基于多智能体的太阳能无人机能源控制

为满足太阳能无人机对长航时飞行和高载重能力的需求,研究能源系统的储能均衡控制问题.通过将太阳能无人机中每个由光伏-储能-输出单元组成的发电节点作为一个智能体,设计基于多智能体的分布式控制器并给出满足系统约束的控制算法,实现储能单元荷电状态的一致性.分别针对连续系统模型和离散系统模型给出分布式控制协议,并通过理论分析说明连续和离散的控制协议均可实现控制目标.通过搭建半实物平台进行实测验证,采用光伏模拟器和电子负载模拟能源系统运行的外部环境,以18650锂离子电池作为储能单元,实验结果表明,分布式协同控制协议能够有效地解决光伏功率不均及电池参数差异导致的不均衡问题,使系统的充放电深度得以有效提升.

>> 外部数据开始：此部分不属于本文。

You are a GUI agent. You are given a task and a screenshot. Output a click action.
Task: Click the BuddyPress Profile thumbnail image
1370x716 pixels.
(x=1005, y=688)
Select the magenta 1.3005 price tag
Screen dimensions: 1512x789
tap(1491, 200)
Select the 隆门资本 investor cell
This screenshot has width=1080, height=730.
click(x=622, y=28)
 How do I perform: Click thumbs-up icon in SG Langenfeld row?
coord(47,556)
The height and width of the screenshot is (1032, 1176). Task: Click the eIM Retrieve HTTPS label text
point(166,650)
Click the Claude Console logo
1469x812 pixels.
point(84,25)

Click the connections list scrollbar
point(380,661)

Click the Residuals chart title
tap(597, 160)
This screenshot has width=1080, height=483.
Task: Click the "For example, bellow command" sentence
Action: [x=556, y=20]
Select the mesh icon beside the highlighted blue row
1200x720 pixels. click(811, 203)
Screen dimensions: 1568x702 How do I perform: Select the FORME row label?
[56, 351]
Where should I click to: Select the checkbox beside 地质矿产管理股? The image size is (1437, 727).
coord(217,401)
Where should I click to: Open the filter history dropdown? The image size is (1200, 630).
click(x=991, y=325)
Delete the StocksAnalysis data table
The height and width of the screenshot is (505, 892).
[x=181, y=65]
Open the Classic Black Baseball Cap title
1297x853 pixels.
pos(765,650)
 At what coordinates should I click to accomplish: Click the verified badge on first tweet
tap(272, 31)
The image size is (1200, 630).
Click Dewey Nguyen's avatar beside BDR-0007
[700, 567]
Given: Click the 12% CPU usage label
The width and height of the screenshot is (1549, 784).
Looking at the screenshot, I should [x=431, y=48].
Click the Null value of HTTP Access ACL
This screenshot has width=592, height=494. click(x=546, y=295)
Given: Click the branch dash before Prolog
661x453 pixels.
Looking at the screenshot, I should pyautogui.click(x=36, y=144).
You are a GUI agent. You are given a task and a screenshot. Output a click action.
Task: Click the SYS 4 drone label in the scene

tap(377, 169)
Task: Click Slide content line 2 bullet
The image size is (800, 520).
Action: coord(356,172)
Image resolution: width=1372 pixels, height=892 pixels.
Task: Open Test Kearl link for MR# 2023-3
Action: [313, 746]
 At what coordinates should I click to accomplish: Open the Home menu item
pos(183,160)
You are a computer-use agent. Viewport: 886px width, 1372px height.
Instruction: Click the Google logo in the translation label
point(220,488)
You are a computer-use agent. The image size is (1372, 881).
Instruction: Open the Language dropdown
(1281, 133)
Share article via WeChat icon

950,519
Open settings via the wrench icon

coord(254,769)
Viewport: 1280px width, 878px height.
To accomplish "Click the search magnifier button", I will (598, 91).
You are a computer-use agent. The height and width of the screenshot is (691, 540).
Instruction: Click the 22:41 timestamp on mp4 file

Multi-agent based energy control for solar unmanned aerial vehicles

Considering the energy supply-demand of solar-powered unmanned aerial vehicles for long-distance flight, this paper investigates the storage balance control problem of the energy system. By taking each power generation in the vehicles as an agent, which is composed of photovoltaic cells, a storage system, and a power output unit, distributed control protocols based on the multi-agent theory are designed to achieve the state-of-charge balance of the energy storage unit, and a corresponded algorithm is proposed to satisfy the constraints of the system. Distributed control protocols are designed for continuous models and discrete models, respectively, and theoretical analysis shows that both the control protocols can achieve our objective. The effectiveness of the proposed control protocols is verified in the semi-physical platform, where the photovoltaic simulator and electronic load are used to establish the operational environment of the energy system, and the 18650 lithium-ion batteries are chosen as the storage unit. The results show that the proposed protocols can effectively solve the unbalance problem caused by the difference of photovoltaic power and battery parameters, and consequently improve the depth of charging/discharging.